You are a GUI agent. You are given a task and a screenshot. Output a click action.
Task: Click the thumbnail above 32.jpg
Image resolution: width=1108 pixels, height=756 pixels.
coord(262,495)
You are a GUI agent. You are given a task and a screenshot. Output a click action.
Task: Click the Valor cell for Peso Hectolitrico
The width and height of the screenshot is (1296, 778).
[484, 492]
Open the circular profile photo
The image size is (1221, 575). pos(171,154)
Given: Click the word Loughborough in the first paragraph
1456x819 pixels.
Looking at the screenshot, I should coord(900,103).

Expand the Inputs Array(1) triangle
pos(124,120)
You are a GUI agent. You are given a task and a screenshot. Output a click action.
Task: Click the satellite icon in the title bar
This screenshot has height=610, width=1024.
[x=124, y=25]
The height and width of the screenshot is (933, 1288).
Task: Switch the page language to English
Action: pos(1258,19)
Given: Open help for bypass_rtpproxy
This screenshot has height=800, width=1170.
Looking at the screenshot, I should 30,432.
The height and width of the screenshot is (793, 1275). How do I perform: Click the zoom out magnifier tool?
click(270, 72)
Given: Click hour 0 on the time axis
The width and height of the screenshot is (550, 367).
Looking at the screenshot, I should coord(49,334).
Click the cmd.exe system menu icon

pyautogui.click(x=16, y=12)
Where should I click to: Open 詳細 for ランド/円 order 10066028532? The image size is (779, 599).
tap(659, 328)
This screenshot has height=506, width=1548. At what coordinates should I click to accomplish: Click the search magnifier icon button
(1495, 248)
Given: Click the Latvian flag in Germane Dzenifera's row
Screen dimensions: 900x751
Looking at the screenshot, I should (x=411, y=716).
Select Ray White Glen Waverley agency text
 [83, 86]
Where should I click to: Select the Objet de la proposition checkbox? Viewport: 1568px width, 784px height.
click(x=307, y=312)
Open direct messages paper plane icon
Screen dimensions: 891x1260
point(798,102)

^^^^

WHAT YOU HAVE TO DO - Transcribe the data. Leave every line exactly as it is.

TASK RESPONSE -
You are a GUI agent. You are given a task and a screenshot. Output a click action.
Task: Click the thumbnail above 32.jpg
Image resolution: width=1108 pixels, height=756 pixels.
coord(262,495)
You are a GUI agent. You are given a task and a screenshot. Output a click action.
Task: Click the Valor cell for Peso Hectolitrico
The width and height of the screenshot is (1296, 778).
[484, 492]
Open the circular profile photo
The image size is (1221, 575). pos(171,154)
Given: Click the word Loughborough in the first paragraph
1456x819 pixels.
Looking at the screenshot, I should coord(900,103).

Expand the Inputs Array(1) triangle
pos(124,120)
You are a GUI agent. You are given a task and a screenshot. Output a click action.
Task: Click the satellite icon in the title bar
This screenshot has height=610, width=1024.
[x=124, y=25]
The height and width of the screenshot is (933, 1288).
Task: Switch the page language to English
Action: pos(1258,19)
Given: Open help for bypass_rtpproxy
This screenshot has height=800, width=1170.
Looking at the screenshot, I should 30,432.
The height and width of the screenshot is (793, 1275). How do I perform: Click the zoom out magnifier tool?
click(270, 72)
Given: Click hour 0 on the time axis
The width and height of the screenshot is (550, 367).
Looking at the screenshot, I should coord(49,334).
Click the cmd.exe system menu icon

pyautogui.click(x=16, y=12)
Where should I click to: Open 詳細 for ランド/円 order 10066028532? The image size is (779, 599).
tap(659, 328)
This screenshot has height=506, width=1548. At what coordinates should I click to accomplish: Click the search magnifier icon button
(1495, 248)
Given: Click the Latvian flag in Germane Dzenifera's row
Screen dimensions: 900x751
Looking at the screenshot, I should (x=411, y=716).
Select Ray White Glen Waverley agency text
 [83, 86]
Where should I click to: Select the Objet de la proposition checkbox? Viewport: 1568px width, 784px height.
click(x=307, y=312)
Open direct messages paper plane icon
Screen dimensions: 891x1260
point(798,102)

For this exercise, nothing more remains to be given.